Work item
Pull every line containing "sidebar" from the listing.

Source data
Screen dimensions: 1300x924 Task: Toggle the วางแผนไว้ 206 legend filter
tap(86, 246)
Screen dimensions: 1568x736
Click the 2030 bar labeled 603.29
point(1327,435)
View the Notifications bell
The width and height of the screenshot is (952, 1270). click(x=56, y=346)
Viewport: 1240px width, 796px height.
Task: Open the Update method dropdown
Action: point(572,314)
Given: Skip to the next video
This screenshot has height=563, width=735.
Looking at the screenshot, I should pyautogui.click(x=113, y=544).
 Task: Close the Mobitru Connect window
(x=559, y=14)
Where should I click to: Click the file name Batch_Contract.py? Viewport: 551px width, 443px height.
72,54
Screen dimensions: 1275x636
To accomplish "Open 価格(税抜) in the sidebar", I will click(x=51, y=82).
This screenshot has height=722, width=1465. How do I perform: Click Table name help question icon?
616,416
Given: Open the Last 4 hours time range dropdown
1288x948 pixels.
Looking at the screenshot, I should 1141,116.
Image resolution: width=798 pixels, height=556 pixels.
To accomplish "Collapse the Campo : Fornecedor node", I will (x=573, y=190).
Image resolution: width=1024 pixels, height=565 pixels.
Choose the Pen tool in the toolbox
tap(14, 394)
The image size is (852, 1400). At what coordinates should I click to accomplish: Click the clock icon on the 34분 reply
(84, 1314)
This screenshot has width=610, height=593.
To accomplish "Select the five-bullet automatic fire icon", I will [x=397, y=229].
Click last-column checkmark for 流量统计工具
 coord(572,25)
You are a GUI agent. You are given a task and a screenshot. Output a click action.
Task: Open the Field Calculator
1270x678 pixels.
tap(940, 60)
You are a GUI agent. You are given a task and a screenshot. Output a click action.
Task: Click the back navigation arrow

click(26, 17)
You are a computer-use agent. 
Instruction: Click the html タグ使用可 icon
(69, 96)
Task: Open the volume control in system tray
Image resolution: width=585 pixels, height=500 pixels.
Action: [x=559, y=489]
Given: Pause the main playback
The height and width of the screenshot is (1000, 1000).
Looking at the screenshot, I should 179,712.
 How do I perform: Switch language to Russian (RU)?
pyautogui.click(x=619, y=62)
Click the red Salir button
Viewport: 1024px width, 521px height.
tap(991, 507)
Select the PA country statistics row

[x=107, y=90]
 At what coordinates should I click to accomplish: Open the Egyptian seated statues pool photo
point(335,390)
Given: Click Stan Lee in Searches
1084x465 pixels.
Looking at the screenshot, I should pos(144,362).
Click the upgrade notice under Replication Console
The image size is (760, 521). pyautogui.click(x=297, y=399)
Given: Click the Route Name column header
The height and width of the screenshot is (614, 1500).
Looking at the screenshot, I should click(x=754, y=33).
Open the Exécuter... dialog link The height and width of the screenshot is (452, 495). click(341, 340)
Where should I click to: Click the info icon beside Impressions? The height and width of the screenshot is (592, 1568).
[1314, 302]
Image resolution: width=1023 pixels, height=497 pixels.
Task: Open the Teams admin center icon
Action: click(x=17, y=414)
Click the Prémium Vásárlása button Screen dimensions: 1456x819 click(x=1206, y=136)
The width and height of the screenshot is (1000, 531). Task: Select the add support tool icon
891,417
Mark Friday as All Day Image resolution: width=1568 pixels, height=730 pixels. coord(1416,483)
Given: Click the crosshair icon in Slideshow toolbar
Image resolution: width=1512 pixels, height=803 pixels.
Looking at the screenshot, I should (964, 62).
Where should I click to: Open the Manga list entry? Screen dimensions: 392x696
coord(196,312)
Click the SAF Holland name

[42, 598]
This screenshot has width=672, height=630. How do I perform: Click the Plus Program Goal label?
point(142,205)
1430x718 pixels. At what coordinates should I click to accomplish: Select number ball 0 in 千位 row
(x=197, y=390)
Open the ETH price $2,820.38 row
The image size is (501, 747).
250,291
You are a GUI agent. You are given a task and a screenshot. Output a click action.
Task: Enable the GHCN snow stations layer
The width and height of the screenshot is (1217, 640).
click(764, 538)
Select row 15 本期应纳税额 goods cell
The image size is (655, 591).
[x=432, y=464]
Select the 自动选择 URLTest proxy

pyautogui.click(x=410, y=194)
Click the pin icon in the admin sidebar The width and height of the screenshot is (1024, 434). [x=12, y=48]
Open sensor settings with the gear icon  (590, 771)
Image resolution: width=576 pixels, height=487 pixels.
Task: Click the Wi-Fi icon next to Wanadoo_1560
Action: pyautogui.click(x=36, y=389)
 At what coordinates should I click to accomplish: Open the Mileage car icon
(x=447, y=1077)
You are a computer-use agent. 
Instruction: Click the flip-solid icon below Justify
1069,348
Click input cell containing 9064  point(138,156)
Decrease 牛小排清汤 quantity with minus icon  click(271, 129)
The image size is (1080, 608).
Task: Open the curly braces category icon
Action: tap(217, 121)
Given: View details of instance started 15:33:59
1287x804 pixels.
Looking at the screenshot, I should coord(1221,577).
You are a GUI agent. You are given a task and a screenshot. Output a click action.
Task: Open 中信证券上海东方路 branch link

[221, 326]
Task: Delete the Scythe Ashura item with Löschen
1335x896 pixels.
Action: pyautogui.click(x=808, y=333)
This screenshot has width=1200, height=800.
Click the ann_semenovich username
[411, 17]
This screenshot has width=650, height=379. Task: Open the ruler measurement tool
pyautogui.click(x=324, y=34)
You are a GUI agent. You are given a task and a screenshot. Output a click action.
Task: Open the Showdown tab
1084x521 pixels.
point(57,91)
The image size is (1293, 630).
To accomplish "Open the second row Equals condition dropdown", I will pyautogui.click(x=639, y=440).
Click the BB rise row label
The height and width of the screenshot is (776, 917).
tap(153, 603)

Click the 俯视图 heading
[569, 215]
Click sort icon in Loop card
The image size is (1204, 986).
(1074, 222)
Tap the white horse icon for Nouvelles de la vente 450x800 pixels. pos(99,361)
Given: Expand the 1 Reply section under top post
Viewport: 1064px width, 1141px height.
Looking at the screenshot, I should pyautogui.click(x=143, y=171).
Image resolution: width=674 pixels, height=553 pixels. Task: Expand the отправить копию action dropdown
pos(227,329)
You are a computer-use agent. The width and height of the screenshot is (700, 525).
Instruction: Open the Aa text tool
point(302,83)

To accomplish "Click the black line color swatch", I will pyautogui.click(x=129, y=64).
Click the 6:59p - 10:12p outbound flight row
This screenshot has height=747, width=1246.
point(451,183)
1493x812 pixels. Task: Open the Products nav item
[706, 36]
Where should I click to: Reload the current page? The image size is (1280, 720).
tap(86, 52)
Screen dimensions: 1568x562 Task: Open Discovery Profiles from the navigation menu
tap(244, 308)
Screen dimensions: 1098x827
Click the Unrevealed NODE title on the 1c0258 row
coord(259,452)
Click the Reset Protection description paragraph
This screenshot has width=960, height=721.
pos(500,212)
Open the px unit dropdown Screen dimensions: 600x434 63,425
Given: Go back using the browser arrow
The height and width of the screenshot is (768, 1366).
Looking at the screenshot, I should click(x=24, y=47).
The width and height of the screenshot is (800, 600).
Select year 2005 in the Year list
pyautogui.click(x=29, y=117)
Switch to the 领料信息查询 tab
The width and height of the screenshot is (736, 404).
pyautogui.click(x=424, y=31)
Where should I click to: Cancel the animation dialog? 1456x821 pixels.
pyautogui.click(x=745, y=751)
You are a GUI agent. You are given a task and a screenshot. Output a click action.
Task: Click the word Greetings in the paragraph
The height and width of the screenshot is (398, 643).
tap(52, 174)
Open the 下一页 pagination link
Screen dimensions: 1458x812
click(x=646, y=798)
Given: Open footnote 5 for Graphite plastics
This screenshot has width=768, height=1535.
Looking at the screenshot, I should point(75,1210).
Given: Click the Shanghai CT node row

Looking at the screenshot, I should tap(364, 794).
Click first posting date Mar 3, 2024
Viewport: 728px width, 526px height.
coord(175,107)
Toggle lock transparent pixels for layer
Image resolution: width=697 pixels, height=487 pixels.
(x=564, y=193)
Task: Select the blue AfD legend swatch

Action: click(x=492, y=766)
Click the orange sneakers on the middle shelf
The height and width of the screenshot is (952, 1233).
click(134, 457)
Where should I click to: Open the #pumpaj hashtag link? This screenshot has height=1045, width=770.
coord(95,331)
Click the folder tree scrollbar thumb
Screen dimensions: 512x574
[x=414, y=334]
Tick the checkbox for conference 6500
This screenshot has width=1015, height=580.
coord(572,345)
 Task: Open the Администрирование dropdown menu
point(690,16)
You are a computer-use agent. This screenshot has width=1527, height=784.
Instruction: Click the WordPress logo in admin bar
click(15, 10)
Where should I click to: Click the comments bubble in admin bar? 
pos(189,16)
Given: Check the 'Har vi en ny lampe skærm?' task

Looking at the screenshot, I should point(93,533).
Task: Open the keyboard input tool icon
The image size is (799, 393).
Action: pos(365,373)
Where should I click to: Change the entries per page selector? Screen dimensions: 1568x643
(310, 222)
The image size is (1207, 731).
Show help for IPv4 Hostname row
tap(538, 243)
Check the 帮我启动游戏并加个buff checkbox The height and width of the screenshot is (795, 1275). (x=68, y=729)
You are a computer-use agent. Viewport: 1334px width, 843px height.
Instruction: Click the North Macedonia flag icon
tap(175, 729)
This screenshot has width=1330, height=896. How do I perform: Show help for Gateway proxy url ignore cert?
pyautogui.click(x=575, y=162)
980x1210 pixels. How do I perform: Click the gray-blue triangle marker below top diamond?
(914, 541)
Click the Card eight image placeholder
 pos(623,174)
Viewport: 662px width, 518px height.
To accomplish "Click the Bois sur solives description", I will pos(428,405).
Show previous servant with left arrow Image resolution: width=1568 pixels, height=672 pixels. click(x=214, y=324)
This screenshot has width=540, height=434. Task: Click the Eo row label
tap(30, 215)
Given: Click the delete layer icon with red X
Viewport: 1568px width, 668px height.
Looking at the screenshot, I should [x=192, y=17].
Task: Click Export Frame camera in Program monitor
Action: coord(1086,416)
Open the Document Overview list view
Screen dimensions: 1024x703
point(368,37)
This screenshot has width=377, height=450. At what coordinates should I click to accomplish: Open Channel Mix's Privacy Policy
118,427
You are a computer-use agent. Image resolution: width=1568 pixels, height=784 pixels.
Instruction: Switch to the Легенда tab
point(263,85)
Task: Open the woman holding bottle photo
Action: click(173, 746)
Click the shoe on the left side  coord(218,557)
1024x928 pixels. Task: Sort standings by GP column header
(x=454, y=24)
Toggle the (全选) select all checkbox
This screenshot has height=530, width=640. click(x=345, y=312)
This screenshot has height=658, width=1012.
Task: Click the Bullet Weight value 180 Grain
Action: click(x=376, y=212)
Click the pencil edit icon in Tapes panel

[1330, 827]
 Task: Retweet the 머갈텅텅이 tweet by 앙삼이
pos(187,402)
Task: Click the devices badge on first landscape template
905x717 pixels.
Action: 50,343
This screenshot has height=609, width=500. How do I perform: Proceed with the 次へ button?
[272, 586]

Expected answer
To accomplish "Open 価格(税抜) in the sidebar", I will click(x=51, y=82).
Click the pin icon in the admin sidebar The width and height of the screenshot is (1024, 434). [x=12, y=48]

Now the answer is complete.